Kwami Coleman / 2010

Kwami Coleman,
Stanford University

Kwami Coleman is a Ph.D. candidate in Musicology at Stanford University and an adjunct instructor at Vassar College. Kwami’s dissertation, titled The ‘Second Quintet’: Miles Davis and Change, 1959-1967, explores the quintet’s use of free improvisation in light of the musical innovations of Ornette Coleman, Cecil Taylor, John Coltrane and other musicians in the early 1960s. A pianist by training, Kwami is also active as a musician in New York City.

Talk Title: The New Thing & The Blue Thing: Free Improvisation, Mainstream Jazz and the Jazz Avant-Garde Reconsidered

The jazz avant-garde of the 1960s is typically portrayed as a radical break in the stylistic constellation of jazz history. Critics and jazz historians alike have presented the music of artists like Ornette Coleman and Cecil Taylor as decisive movements away from tradition, evolving as a separate entity from mainstream jazz. This paper explores an alternate view by considering the varied applications of free improvisation in and out of the jazz mainstream. It explains how free improvisation was applied as an extension of musical thought in jazz – a sonic rupture that can suggest a radical continuity, not divergence.

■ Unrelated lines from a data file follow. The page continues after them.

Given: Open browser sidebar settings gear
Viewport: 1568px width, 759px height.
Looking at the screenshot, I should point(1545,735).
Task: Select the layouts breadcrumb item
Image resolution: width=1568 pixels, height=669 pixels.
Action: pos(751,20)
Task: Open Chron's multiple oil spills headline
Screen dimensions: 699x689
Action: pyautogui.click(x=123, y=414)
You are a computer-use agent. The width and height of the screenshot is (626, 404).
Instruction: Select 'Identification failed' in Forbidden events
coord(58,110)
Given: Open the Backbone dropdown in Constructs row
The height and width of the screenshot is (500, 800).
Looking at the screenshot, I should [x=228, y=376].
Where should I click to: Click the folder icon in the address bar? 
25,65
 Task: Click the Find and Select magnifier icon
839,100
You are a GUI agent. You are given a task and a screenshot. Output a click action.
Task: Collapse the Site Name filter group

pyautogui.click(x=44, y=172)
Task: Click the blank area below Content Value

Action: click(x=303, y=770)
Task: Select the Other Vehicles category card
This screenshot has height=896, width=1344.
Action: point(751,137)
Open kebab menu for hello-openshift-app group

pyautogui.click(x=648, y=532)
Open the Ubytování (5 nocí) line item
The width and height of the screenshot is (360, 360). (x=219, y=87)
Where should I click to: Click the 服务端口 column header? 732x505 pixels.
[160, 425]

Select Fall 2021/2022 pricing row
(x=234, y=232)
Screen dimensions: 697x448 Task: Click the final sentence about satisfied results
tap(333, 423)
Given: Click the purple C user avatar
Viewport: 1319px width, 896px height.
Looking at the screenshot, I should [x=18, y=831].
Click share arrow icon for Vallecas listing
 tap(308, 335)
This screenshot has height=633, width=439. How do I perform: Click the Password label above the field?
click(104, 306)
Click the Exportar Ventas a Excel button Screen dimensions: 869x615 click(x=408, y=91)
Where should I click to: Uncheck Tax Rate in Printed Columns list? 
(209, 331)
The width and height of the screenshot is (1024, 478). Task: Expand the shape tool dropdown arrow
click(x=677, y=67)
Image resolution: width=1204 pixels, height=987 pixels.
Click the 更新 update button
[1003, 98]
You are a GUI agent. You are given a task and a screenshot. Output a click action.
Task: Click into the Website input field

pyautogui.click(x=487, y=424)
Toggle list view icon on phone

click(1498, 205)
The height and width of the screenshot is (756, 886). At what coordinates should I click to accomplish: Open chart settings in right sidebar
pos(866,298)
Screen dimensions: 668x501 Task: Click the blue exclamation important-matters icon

This paper’s title is taken from Ted Curson’s 1965 LP where free improvisation interfaces with familiar forms like the blues. What links the music by Curson (whom critic Nat Hentoff describes as a “member of the avant-garde”) to that of Coleman, Taylor and well-established veterans like John Coltrane and Miles Davis, is a flexible approach to musical structure, improvisation, timbre, and expression. ‘Freedom’ though achieved through various means, as this paper will explore, was a central quality in this period’s most innovative music.